▶ [Passage given]:
▼
# Chapter 3: DataFrames, Datasets, and Spark SQL

In this notebook, we will explore the DataFrames and Datasets concepts from Spark, as well as other aspects of the SQL API.

In [1]:
from pyspark.sql import SparkSession
spark = SparkSession.builder.appName("Spark SQL").master("local[*]").getOrCreate()
sc = spark.sparkContext

## Basic of Schemas: Creating DataFrames and Datasets

In this section, we will explore how to define an Schema, and how to use it to create DataFames and Datasets

### Creating a DataFrame Specifying the Schema

In [2]:
from pyspark.sql.types import StructType, StructField, IntegerType, StringType
from pyspark.sql import Row
import pyspark.sql.functions as F

In [3]:
people_schema = StructType([StructField("id", IntegerType(), True),
                            StructField("name", StringType(), True),
                            StructField("age", IntegerType(), True)])

In [4]:
people_data = [(1,"John", 23), (2,"Maria", 23), (3,"Isabella", 25),
               (4,"Abe", 25), (5,"Connor", 47), (6,"Daniel", 19)]

In [5]:
people_df = spark.createDataFrame(people_data, people_schema)

In [6]:
people_df.show()

+---+--------+---+
| id|    name|age|
+---+--------+---+
|  1|    John| 23|
|  2|   Maria| 23|
|  3|Isabella| 25|
|  4|     Abe| 25|
|  5|  Connor| 47|
|  6|  Daniel| 19|
+---+--------+---+



### Creating a DataFrame without Specifying the Schema

In [7]:
people_df_no_schema = spark.createDataFrame(people_data)

In [8]:
people_df_no_schema.show()

+---+--------+---+
| _1|      _2| _3|
+---+--------+---+
|  1|    John| 23|
|  2|   Maria| 23|
|  3|Isabella| 25|
|  4|     Abe| 25|
|  5|  Connor| 47|
|  6|  Daniel| 19|
+---+--------+---+



## DataFrame API

In this section, we will explore the DataFrame API.

### Transformations

#### Simple Transformations

We can perform a lot of simple transformations on Dataframes like `filter()`, together with other functionalities like `lit()`

In [9]:
people_df.filter(F.col("age") > 24).show()

+---+--------+---+
| id|    name|age|
+---+--------+---+
|  3|Isabella| 25|
|  4|     Abe| 25|
|  5|  Connor| 47|
+---+--------+---+



In [10]:
people_df.filter(F.lit(24) >= F.col("age")).show()

+---+------+---+
| id|  name|age|
+---+------+---+
|  1|  John| 23|
|  2| Maria| 23|
|  6|Daniel| 19|
+---+------+---+



Another interesting function is `explode`, which is useful to decompose columns made of lists or map/dicitonaries.

In [11]:
eDF = spark.createDataFrame([Row(a=1, intlist=[1,2,3], mapfield={"a": "b"})])
eDF.show()

+---+---------+--------+
|  a|  intlist|mapfield|
+---+---------+--------+
|  1|[1, 2, 3]|[a -> b]|
+---+---------+--------+



In [12]:
eDF.select("a", F.explode(eDF.intlist).alias("anInt")).show()

+---+-----+
|  a|anInt|
+---+-----+
|  1|    1|
|  1|    2|
|  1|    3|
+---+-----+



In [13]:
eDF.select("a", F.explode(eDF.mapfield).alias("key", "value")).show()
▲
▶ [Information shown]:
▼
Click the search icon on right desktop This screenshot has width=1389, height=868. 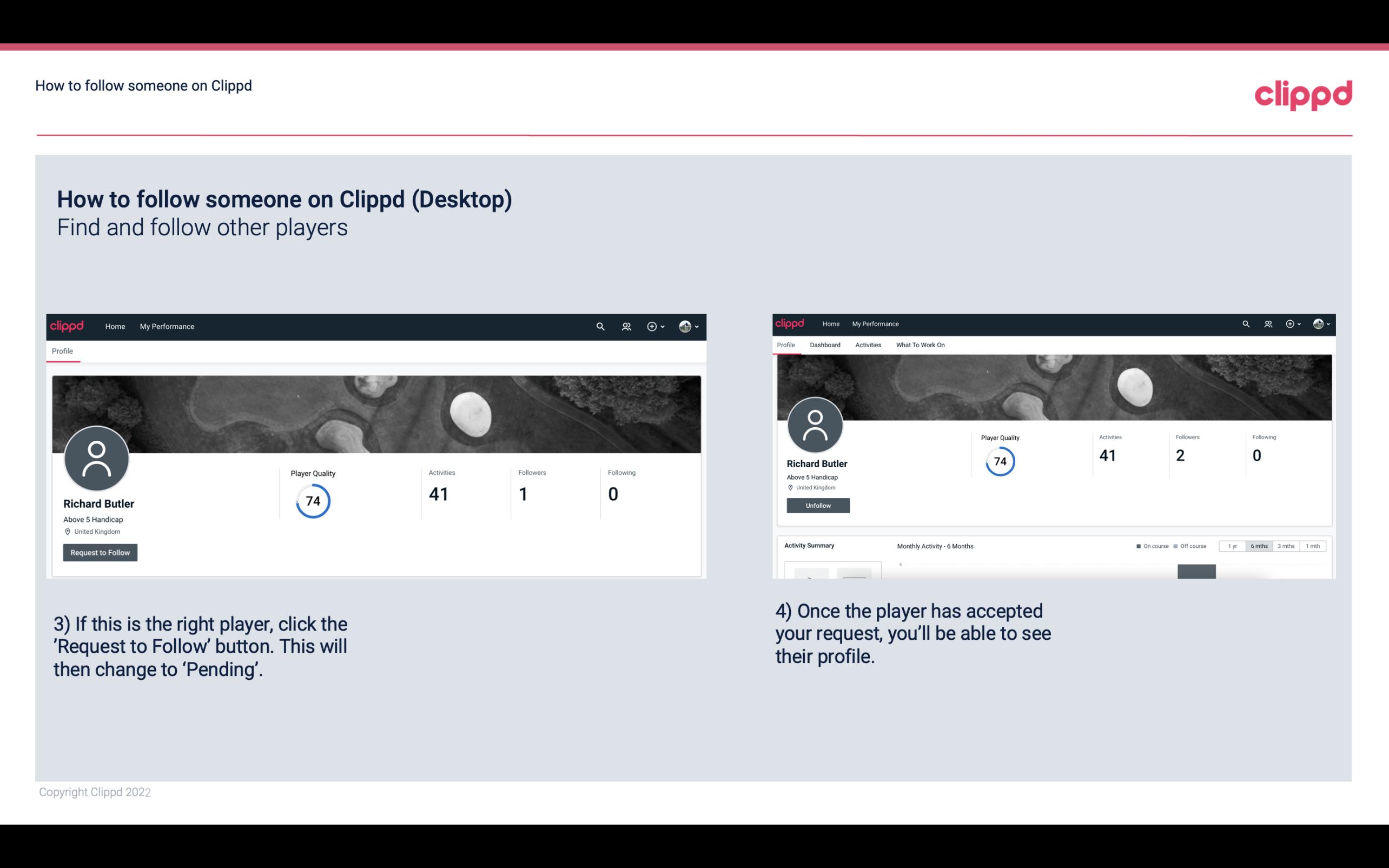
▲
▶ [To do]:
1. Translate this sentence from the Spark SQL notebook into Spanish: "In this section, we will explore the DataFrame API."
2. In the Spark SQL notebook, what column names appear when the DataFrame is created without specifying the schema?

▶ [Results]:
1. En esta sección, exploraremos la API de DataFrame.

2. _1, _2, and _3